Doch das ist nicht der einzige Aspekt, der Zweifel an der Auffassung der Versicherer zulässt. Selbst wenn sich die Klausel nicht zugunsten der Versicherten auslegen ließe, müssten die AVB einer gesetzlichen Inhaltskontrolle standhalten. Naheliegend ist die Annahme einer überraschenden oder unangemessen benachteiligenden und damit unwirksamen Klausel zur Beschränkung, da der durchschnittliche Versicherungsnehmer doch annehmen wird, dass „neue Risiken“ – denn gerade diese sind häufig relevant – mitversichert sind. Grundlage des Versicherungsschutzes ist in den meisten Klauseln das IfSG und die Leistungserwartung des verständigen Versicherungsnehmers liegt in einer Absicherung sämtlicher Krankheitserreger, die im Zeitpunkt der Realisierung des Risikos im IfSG genannt werden. Jegliche beschränkenden AVB halten aus unserer Sicht regelmäßig jedenfalls der Kontrolle nach § 307 Abs. 2 Nr. 2 BGB (unangemessene Benachteiligung in Bezug auf den Vertragszweck) nicht Stand.
Das mag aus Sicht des Versicherers erhebliche wirtschaftliche Auswirkungen haben. Doch sein eigenes Risiko kann er einerseits durch Höchstbeträge begrenzen, andererseits entspricht das dem Prinzip des kollektiven Risikoausgleichs.
Mit einem ersten Urteil zur Thematik vom 29.04.2020 (AZ: 11 O 66/20) hat das LG Mannheim entschieden, dass es sich bei den derzeitigen Maßnahmen um faktische, von der Versicherung erfasste Betriebsschließungen handelt und der Versicherungsvertrag nach dem „Maßstab eines durchschnittlichen Versicherungsnehmers ohne versicherungsrechtliche Spezialkenntnisse“ auszulegen ist.

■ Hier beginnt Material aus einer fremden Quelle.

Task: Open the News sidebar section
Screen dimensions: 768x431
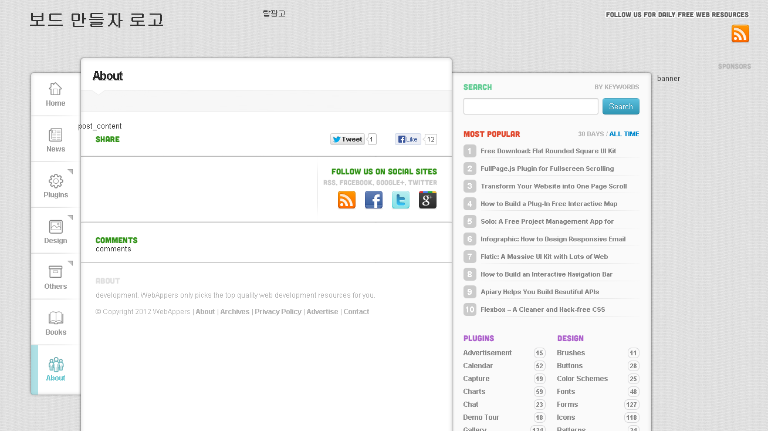Action: click(56, 140)
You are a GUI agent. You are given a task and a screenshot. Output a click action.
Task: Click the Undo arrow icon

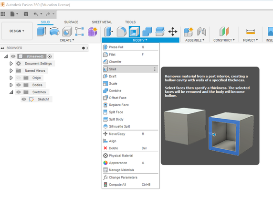tap(36, 14)
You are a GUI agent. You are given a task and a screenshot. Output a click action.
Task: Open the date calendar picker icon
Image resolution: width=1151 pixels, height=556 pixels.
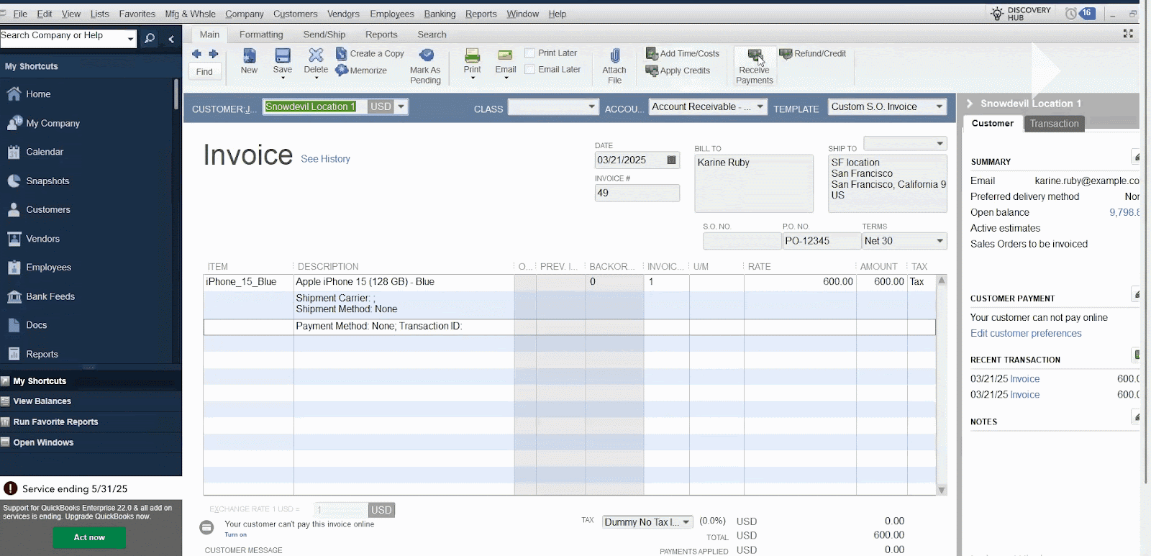pos(671,160)
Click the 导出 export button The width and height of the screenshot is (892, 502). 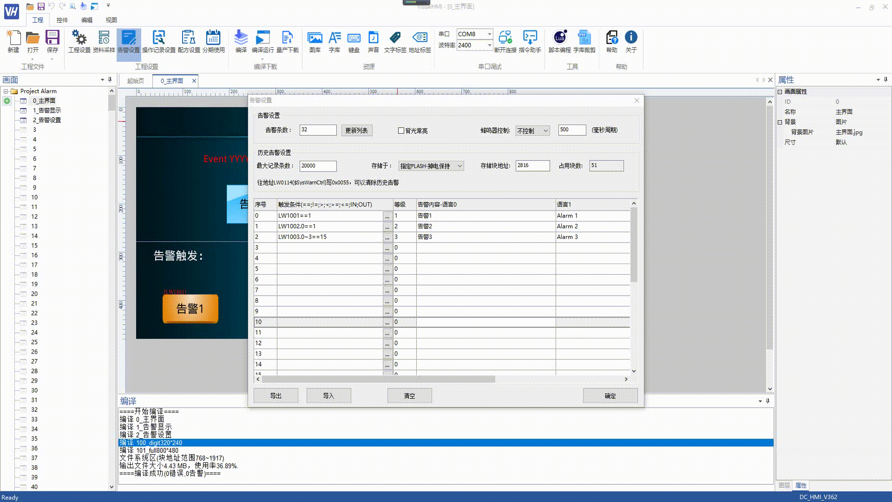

Wir halten diese Entscheidung für richtig und nachvollziehbar, allerdings sind damit bei weitem nicht alle Rechtsfragen geklärt. Auch in Frankreich ist die AXA bereits in einem Rechtsstreit um die Betriebsschließungsversicherung unterlegen. Aufgrund der „Europäisierung“ des AGB-Rechts lassen sich auch aus den Entscheidungen in europäischen Mitgliedsstaaten Aspekte für die Behandlung im deutschen Rechtsraum ziehen.
Die Entwicklung der Rechtssprechung zu diesem Thema wird sicherlich spannend bleiben. Wir empfehlen jedenfalls, Angebote der Versicherer nicht vorschnell anzunehmen und sich vor einer Entscheidung auf Grundlage der konkreten AVB dazu beraten zu lassen.